Music industry ought to embrace change

Just like any other industry, the music industry is weary of change. Unfortunately for them, change is all the rage due to the surge in information and access made available through the Internet. The fear is that the music industry is losing money because of the easy accessibility of music via the Internet. And the truth is, the music industry has lost money. In fact, from 1999 to 2008 the worldwide revenue of the music industry fell from $24 billion to $14 billion. Though the labels might see a hit, the musicians don’t have to. Musicians, especially those who are not in the ultra-famous realm, are met with a new age of music that actually promotes entertaining, high quality live shows. This encourages communities of music listeners to support their favorite bands, and gives a chance for bands to stay true to their own sound. All music is available at the click of a button. While this availability has helped small names spread their music and enabled many artists such as Death Cab for Cutie to blow up due to viral fame, it has also taken away the close relationship that people used to have with the music that they listened to. More sharing doesn’t necessarily mean more engagement.

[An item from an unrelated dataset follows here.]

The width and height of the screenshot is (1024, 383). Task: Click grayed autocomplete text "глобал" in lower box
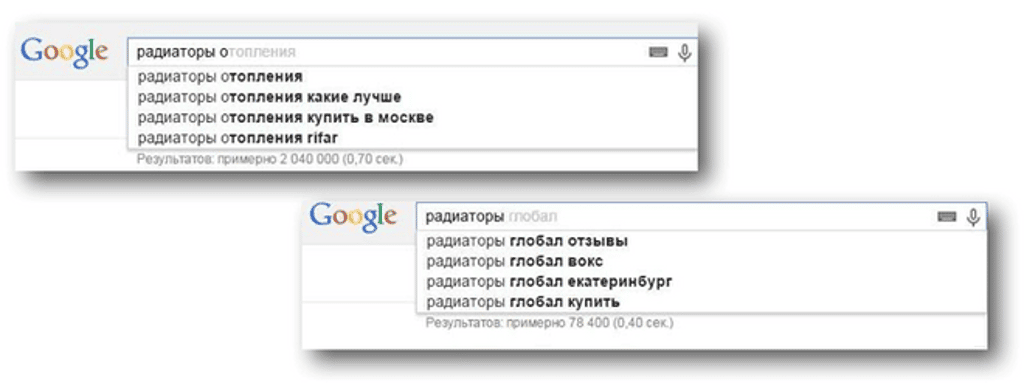point(533,216)
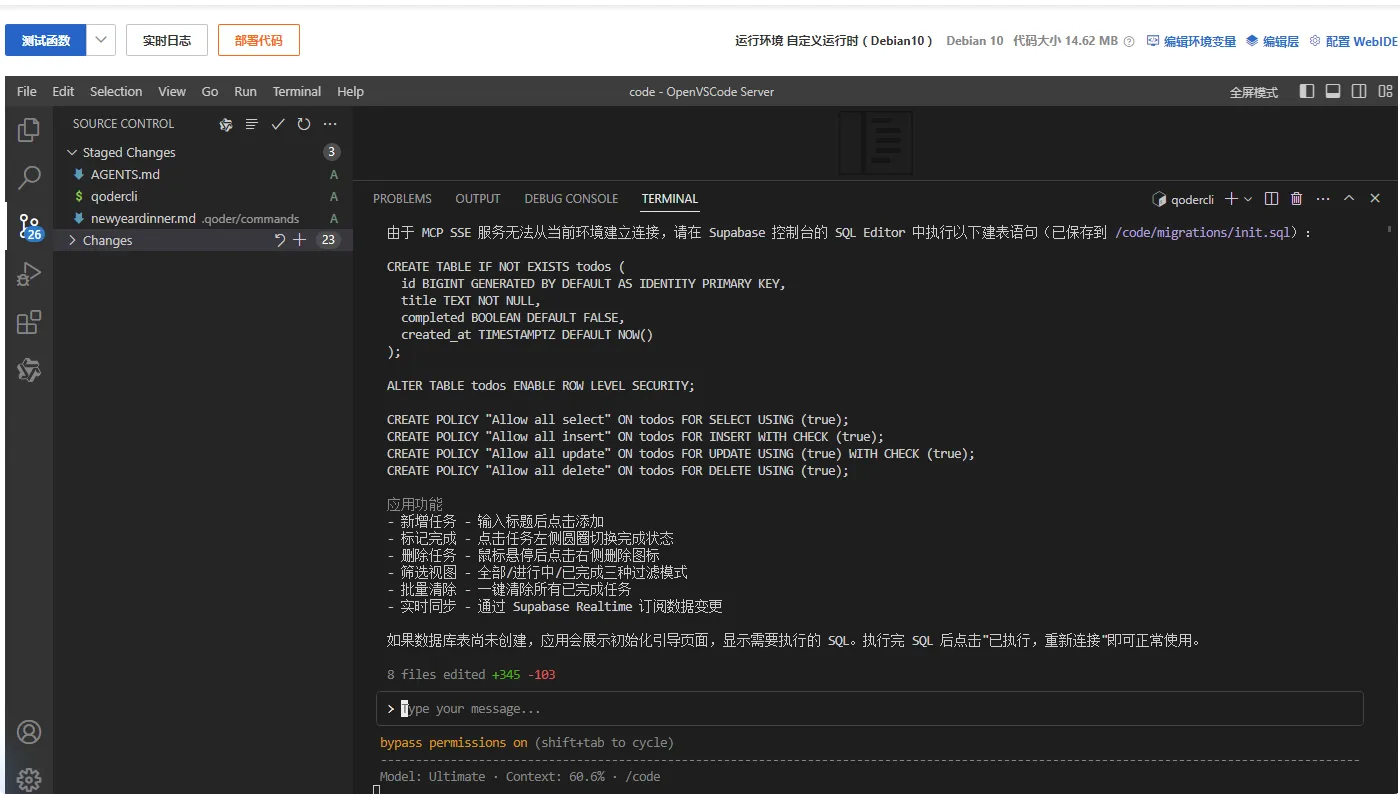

Growing up, my mother had a pile of vinyl records and we would listen to an album in its entirety. With the rise of iTunes and online music engines such as Spotify, we have been given the luxury of creating personal playlists. Though sharing music becomes simple and easy, it takes away a very important element of an album. An album is a piece of artwork, and the tracks on a well-made album are crafted specifically to be on that album, in that order, for a reason.

When you sit down and listen to an album in its entirety, you foster a relationship with the album, and your connection to the music becomes stronger. You have this experience at shows as well. Now that there is much less money to be found in online sales, bands have to work harder at their live shows. Though I don’t know the ins and outs of every label deal, I do know that for independent artists, the pathway to success is putting on a good show. Musicians are in an era in which being a live performer can be everything. Bands can live off their music now if they can put on a show, and they don’t have to fake it.

Larry and His Flask, a band you may not be familiar with, has been together for almost eight years. Over those eight years, they have only put out two records, but in the last year they played 300 shows. This is a group of men who are very talented musicians that know how to have a good time and engage the audience. Their lives center around music, and they are sure to make you dance. They are where music is heading.

When an audience engages with a live show, it’s comparable to engaging with an entire album. A good show leads to album sales, even if you can pirate the music for free. When you are in awe at a live show, you immediately want to support the music being created.

This change demands that audiences pay attention to what is being said by musicians. I have several qualms with many pop artists today. There is a point when music can just be fun. It doesn’t always have to have the most meaningful and profound lyrics. Sometimes it can just make you dance. However, there seems to be, especially in the pop industry, times when the music is just killing brain cells.

As live shows for bands grow in popularity, so does the opportunity for musicians to stay true to their sound- an important and controversial issue in the music industry. Yet, art is art, and it shouldn’t be com- promised at the hands of the mainstream industry. With a new surge in live shows, bands have the opportunity to share their music as they intended. This is when the Internet helps. With the availability of music, one band leads to another and a community of listeners begins to form.

Though the music industry is facing great changes and new hurdles, I believe it is changing for the better. Though this change might not be noticed in the top 20, the musicians flying under your radar will certainly notice it. It comes down to this: If more people are listening to music, and more people are then going to shows, more bands can be successful without having to compromise their sound to meet a label’s mainstream needs. Musicians can create habitats for their music and create communities catered to their specific style. Somehow, the Internet has indirectly eliminated the need for conformity. Musicians have an opportunity to once again be free to purely create their art.